**Exercise details:** Each of the following records is to be output exactly.

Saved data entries

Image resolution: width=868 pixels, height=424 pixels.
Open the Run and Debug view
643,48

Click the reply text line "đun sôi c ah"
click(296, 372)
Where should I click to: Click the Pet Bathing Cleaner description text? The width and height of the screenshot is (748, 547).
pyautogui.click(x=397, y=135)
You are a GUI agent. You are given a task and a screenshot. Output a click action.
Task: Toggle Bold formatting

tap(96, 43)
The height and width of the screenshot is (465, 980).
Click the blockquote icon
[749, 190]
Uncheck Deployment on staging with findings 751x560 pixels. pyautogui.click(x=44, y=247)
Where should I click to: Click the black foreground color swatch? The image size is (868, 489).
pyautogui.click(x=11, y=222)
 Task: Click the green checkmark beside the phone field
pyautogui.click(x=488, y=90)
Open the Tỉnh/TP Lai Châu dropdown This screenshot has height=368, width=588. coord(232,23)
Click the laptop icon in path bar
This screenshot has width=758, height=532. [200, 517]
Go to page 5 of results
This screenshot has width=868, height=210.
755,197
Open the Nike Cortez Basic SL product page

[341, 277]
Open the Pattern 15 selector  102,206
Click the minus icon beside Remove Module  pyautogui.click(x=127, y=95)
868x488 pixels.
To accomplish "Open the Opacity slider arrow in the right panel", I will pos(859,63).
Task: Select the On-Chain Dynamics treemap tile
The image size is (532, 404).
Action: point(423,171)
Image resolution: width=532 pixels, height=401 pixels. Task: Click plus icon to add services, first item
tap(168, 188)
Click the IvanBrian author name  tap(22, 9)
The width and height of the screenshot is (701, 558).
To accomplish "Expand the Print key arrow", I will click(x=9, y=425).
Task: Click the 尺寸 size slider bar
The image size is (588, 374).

**Task answer:**
Image resolution: width=868 pixels, height=424 pixels.
Open the Run and Debug view
643,48

Click the reply text line "đun sôi c ah"
click(296, 372)
Where should I click to: Click the Pet Bathing Cleaner description text? The width and height of the screenshot is (748, 547).
pyautogui.click(x=397, y=135)
You are a GUI agent. You are given a task and a screenshot. Output a click action.
Task: Toggle Bold formatting

tap(96, 43)
The height and width of the screenshot is (465, 980).
Click the blockquote icon
[749, 190]
Uncheck Deployment on staging with findings 751x560 pixels. pyautogui.click(x=44, y=247)
Where should I click to: Click the black foreground color swatch? The image size is (868, 489).
pyautogui.click(x=11, y=222)
 Task: Click the green checkmark beside the phone field
pyautogui.click(x=488, y=90)
Open the Tỉnh/TP Lai Châu dropdown This screenshot has height=368, width=588. coord(232,23)
Click the laptop icon in path bar
This screenshot has width=758, height=532. [200, 517]
Go to page 5 of results
This screenshot has width=868, height=210.
755,197
Open the Nike Cortez Basic SL product page

[341, 277]
Open the Pattern 15 selector  102,206
Click the minus icon beside Remove Module  pyautogui.click(x=127, y=95)
868x488 pixels.
To accomplish "Open the Opacity slider arrow in the right panel", I will pos(859,63).
Task: Select the On-Chain Dynamics treemap tile
The image size is (532, 404).
Action: point(423,171)
Image resolution: width=532 pixels, height=401 pixels. Task: Click plus icon to add services, first item
tap(168, 188)
Click the IvanBrian author name  tap(22, 9)
The width and height of the screenshot is (701, 558).
To accomplish "Expand the Print key arrow", I will click(x=9, y=425).
Task: Click the 尺寸 size slider bar
The image size is (588, 374).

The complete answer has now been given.